Adeola lays out two key problems that serve as barriers to a college education for foster youths. The first is that when foster youths are expected to pay for part or all of their college tuition, few are able to make it work. In California, which does not offer a full tuition waiver, 2.4 percent of foster youth enroll in undergraduate institutions. Adeola contrasts that with Massachusetts, which offers a full waiver. Seventeen percent of Massachusetts foster youths enroll in college, and 83 percent of those students go full time.
The other problem is that simply supporting yourself at college has gotten more expensive, but the supports for foster youth have stayed about the same. Her report includes figures that bring this issue into specific relief.

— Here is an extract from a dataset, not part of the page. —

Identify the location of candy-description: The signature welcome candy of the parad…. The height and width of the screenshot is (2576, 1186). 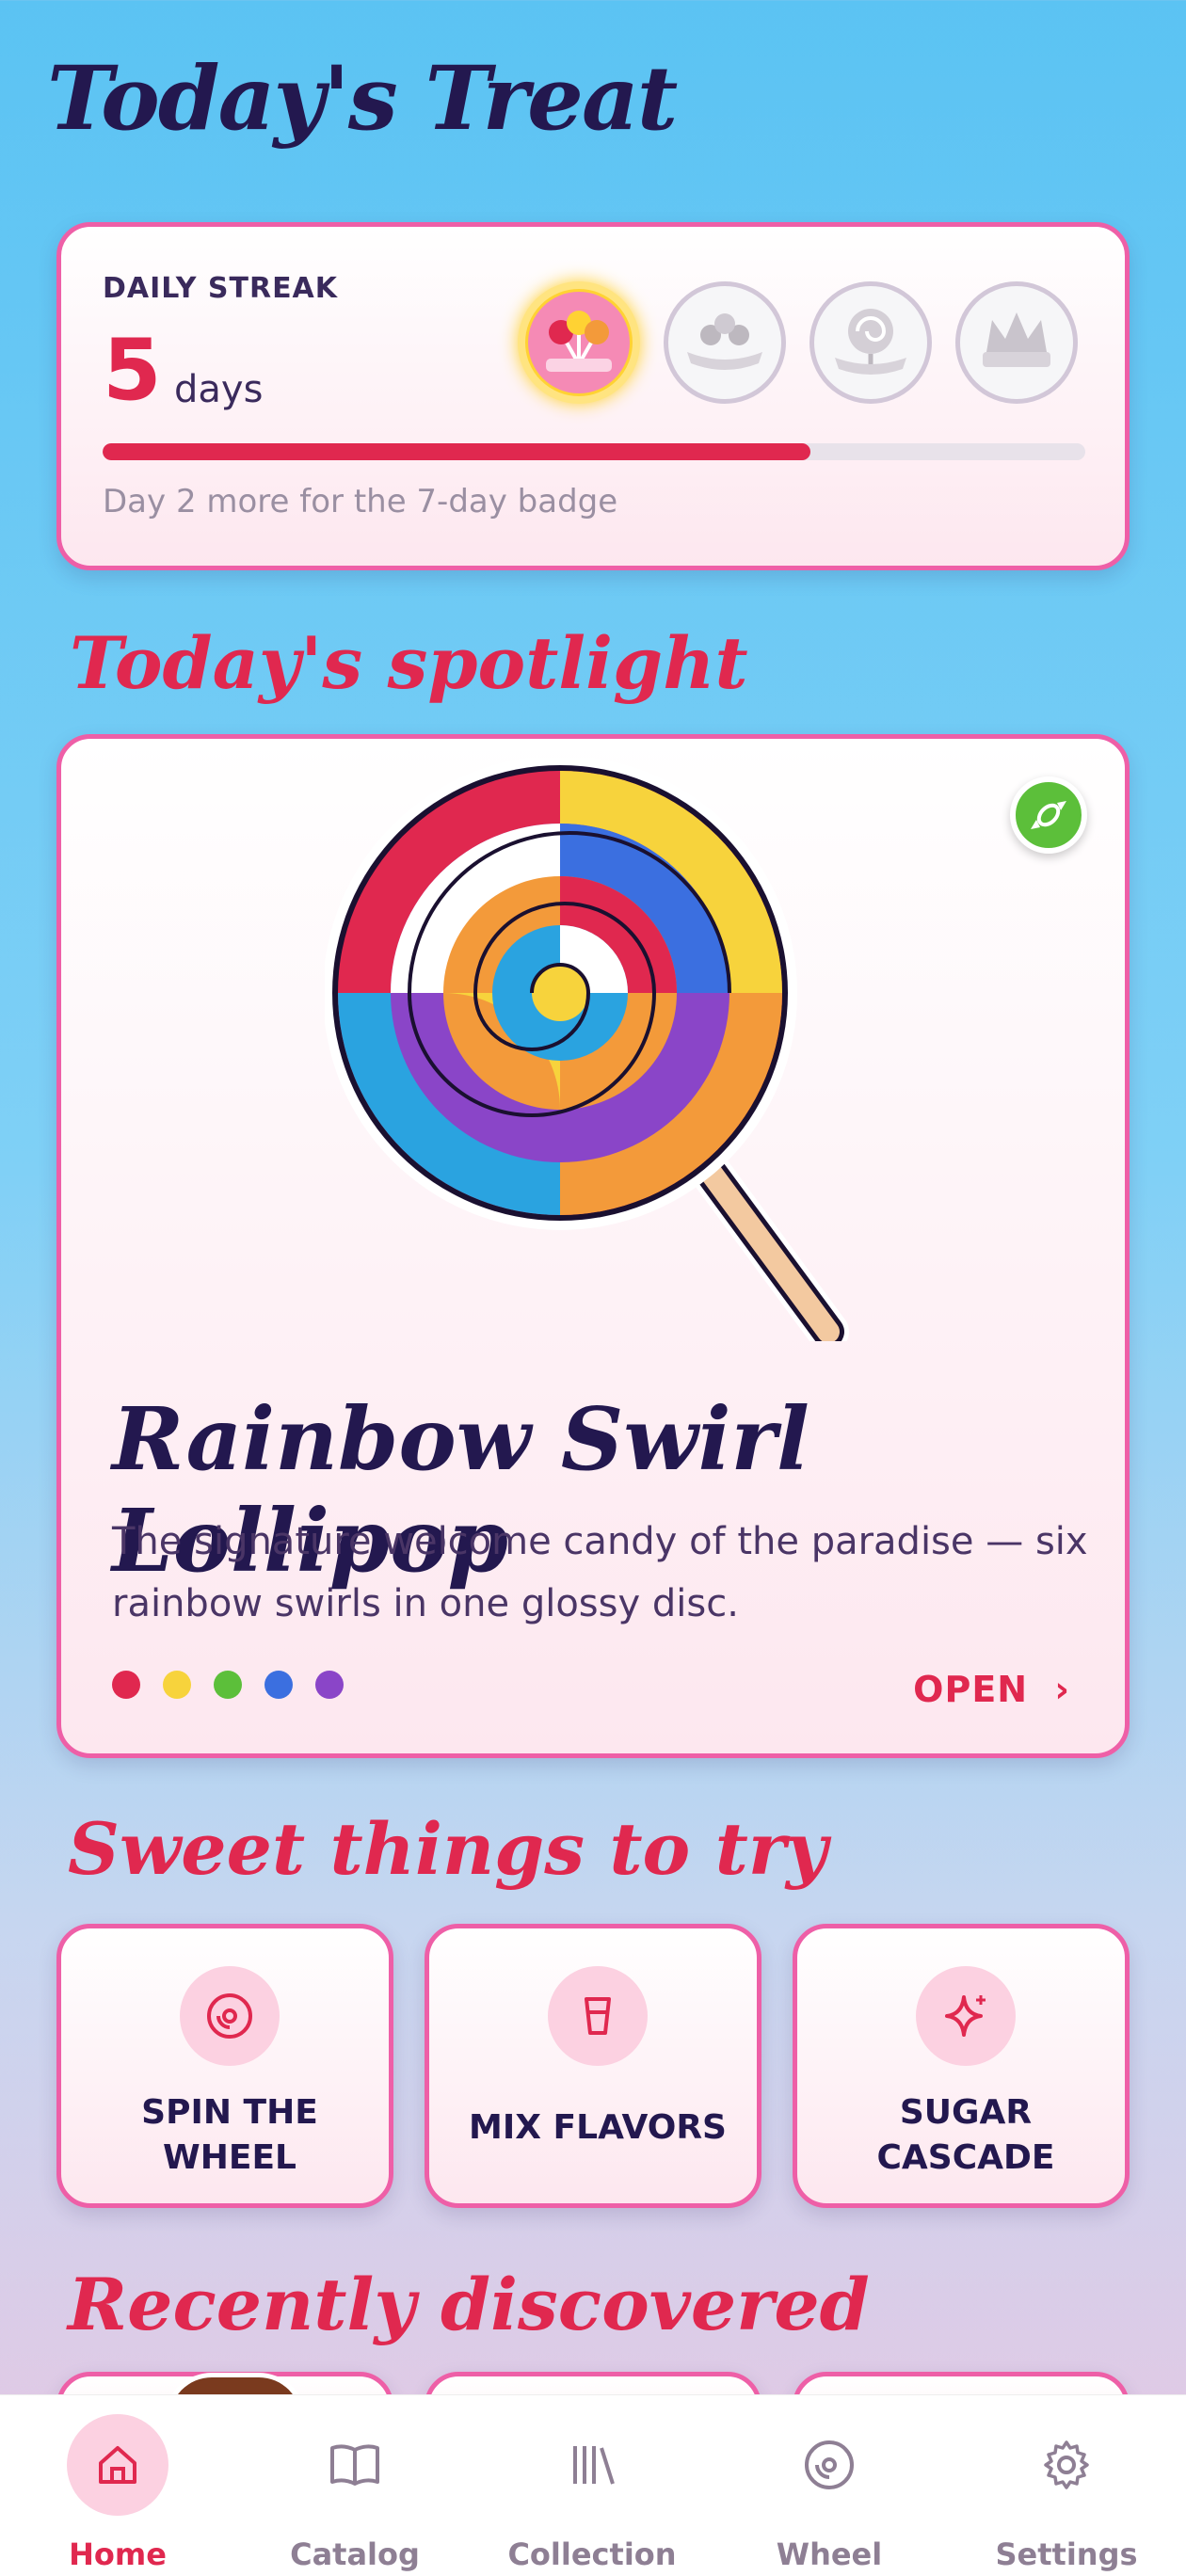
(600, 1572).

In 1999, Adeola writes, the cost of fees, tuition, board and books was just over $12,000. ETV wasn’t around in 1999, but if it was, it would have covered close to half of that.
In 2015, the cost for college necessities is just over $25,000, more than twice what it was in 1999. The ETV remains at $5,000.
In Her Own Words
“I never anticipated that it would take more than 4 years to earn a bachelor’s degree. College was difficult for me because it felt impossible to maintain a healthy balance between working and studying. In order to cover my tuition costs, I worked over 40 hours each week during my six years as a full-time undergraduate student to supplement the $5,000 Educational Training Voucher. Even with this voucher and full time employment, I was not able to fully cover all my education and living costs.”
The Imprint’s Take
We’ll begin by saying that Adeola has keyed in on a truth that is not said out loud enough: It is patently absurd for any state to expect a foster youth to afford college. If you are in foster care at the time you are thinking about college, you are almost certainly aging out or headed to extended foster care through 21.
Who is in that student’s life that is a likely provider of money to pay for tuition and the cost of living at college? States ought to be obliged to pay for college when nobody can find a permanent family by the time they are ready and able to attend.
But as this list of states with tuition waivers indicates, many states do not feel that obligation. So maybe this is an avenue where federal carrots (and/or sticks) could make a difference.
The idea of federal participation in state tuition waivers is an interesting one. We suspect a per-pupil reimbursement plan would have an extremely high price tag, and would be tough to cap. More manageable, perhaps, would be something in the vein of the federal adoption incentives, which are awarded to states based on their number of finalized adoptions from foster care.
What if states received some federal award or reimbursement for every student that graduated after receiving a tuition waiver? If the amount was decent, that might actually motivate a state and offer some predictable appropriation amount for Congress to move on.
As for the ETV award, it absolutely stands to reason that the maximum amount should be higher now than it was in 2001 when the program started. You’d want to be careful about tripling it, though, because ETV is a discretionary program. That means Congress can appropriate whatever it chooses for those vouchers every year.
Traditionally, that figure has been around $45 million. Just because the maximum award tripled does not mean Congress will triple the budget; in fact, that would be pretty unlikely.
We have heard from some state ETV directors that they actually have money left over in some years; there aren’t enough foster youth applying and eligible to use all the money at $5,000 a pop. In those states an increase in the max amount would be easy.
In California, the state routinely has more eligible ETV candidates than it can fund. Washington State faced the same conundrum and actually lowered its ETV award below $5,000 to reach all eligible students.